Pinout for Programming:
Input Devices/Sensors, I tried[Thanks to Adrian Torres, for a lot of inspiration: here]:
Button
Ultrasonic Sensor
Hall-Effect Sensor
Phototransistor
Thermistor
Camera
Button:
int inPin = 10;
int outPin = 0;
int state = HIGH;
int reading;
int previous = LOW;
long time = 0;
long debounce = 200;
void setup()
{
pinMode(inPin, INPUT);
pinMode(outPin, OUTPUT);
}
void loop()
{
reading = digitalRead(inPin);
if (reading == HIGH && previous == LOW && millis() - time > debounce) {
if (state == HIGH)
state = LOW;
else
state = HIGH;
time = millis();
}
digitalWrite(outPin, state);
previous = reading;
}
Ultrasonic Sensor:
#include
int trigPin = 3; //Trig Pin for Ultrasonic Sensor
int echoPin = 2; //Echo Pin for Ultrasonic Sensor
int ledPin = 0;
long duration;
int cm;
char cstr[16];
void setup() {
Wire.begin(8);
Wire.onRequest(requestEvent);
pinMode(ledPin, OUTPUT);
digitalWrite(ledPin, HIGH);
pinMode(trigPin, OUTPUT); //Set Ultrasonic Trigger Pin as OUTPUT
pinMode(echoPin, INPUT); //Set Ultrasonic Echo Pin as INPUT
Serial.begin(9600);
}
void loop() {
digitalWrite(trigPin, LOW); //Write it to LOW
delayMicroseconds(2); // Wait for 2mus
digitalWrite(trigPin, HIGH); // Write the Trig Pin to HIGH
delayMicroseconds(10); // Wait for 10mus
digitalWrite(trigPin, LOW);// Write the Trig Pin to LOW
duration = pulseIn(echoPin, HIGH); //The duration the echoPin takes to go HIGH in microseconds
cm = microsecondsToCentimeters(duration);
sprintf(cstr, "%03d", cm);
Serial.println(cm);
delay(500);
}
long microsecondsToCentimeters(long microseconds){
return (microseconds / 29.15 ) / 2;
}
void requestEvent() {
Wire.write(cstr);
}
Hall-Effect Sensor:
Board:
Trace:
Outline:
Code:
int pin = 0;
int value = 0;
void setup() {
Serial.begin(9600);
}
void loop() {
value = analogRead(pin);
Serial.println(value);
delay(500);
}
As a group assignment, we probed hall sensor where the character of the hall sensor was visualized in the digital oscilloscope.
First the 5V is given from the Programmable DC Power Supply to the hall sensor and then, first set the oscilloscope to DC supply.

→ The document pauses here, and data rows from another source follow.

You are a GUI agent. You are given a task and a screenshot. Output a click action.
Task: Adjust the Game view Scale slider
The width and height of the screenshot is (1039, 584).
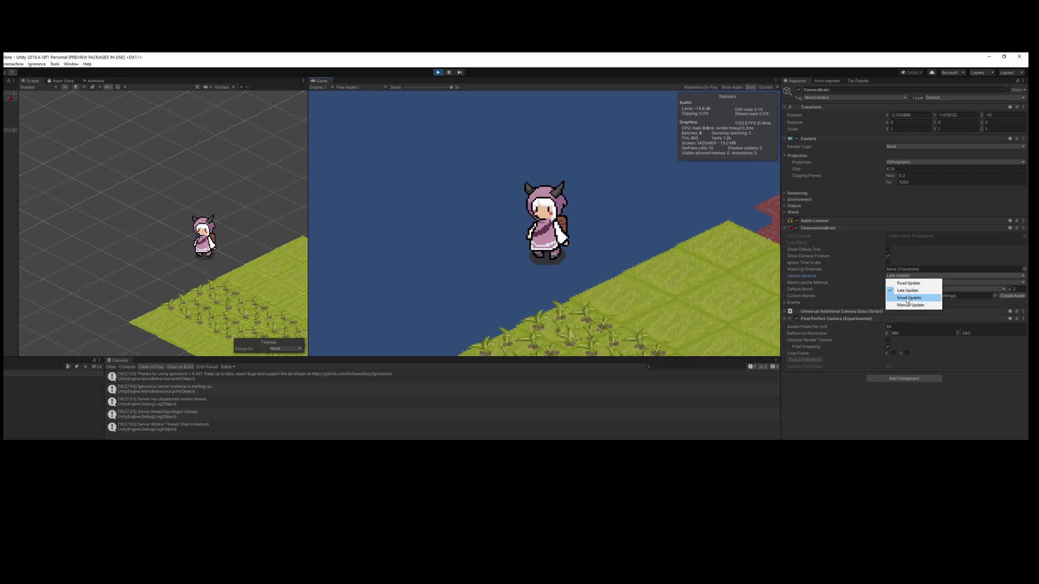point(451,87)
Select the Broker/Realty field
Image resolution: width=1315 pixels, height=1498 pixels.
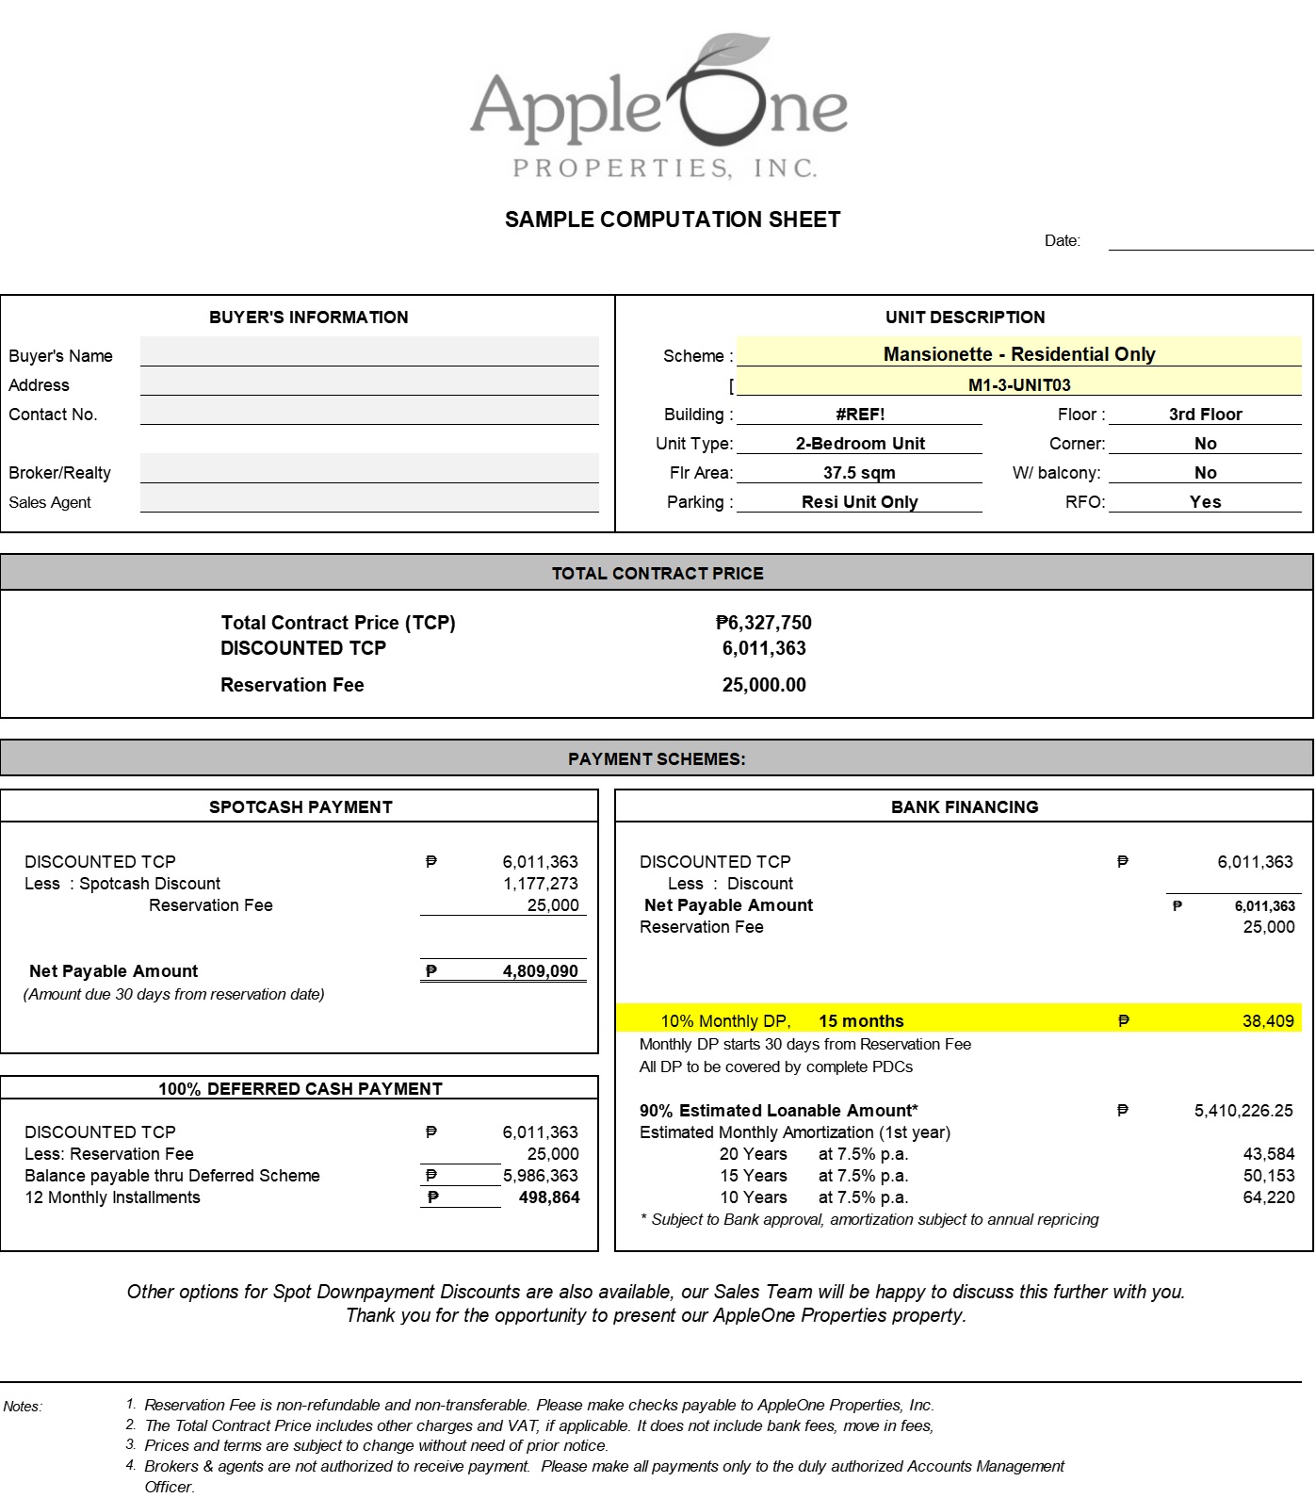(369, 468)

Then autoset the oscilloscope. After there is a green liight in the Run/Stop, place the black wire to the ground and the vcc to the vout of the hall sensor.
Now after the circuit is completed, get a magnet and put it close to the hall sensor. You will notice that when you move your magnet closer to the sensor, there is a oscillation and when it is released suddenly, there is a immediate oscillation in opposite direction.
Similarly, when you bring one surface of a magnet closer it oscillates and if the magnet is flipped, the signal is also in the opposite direction.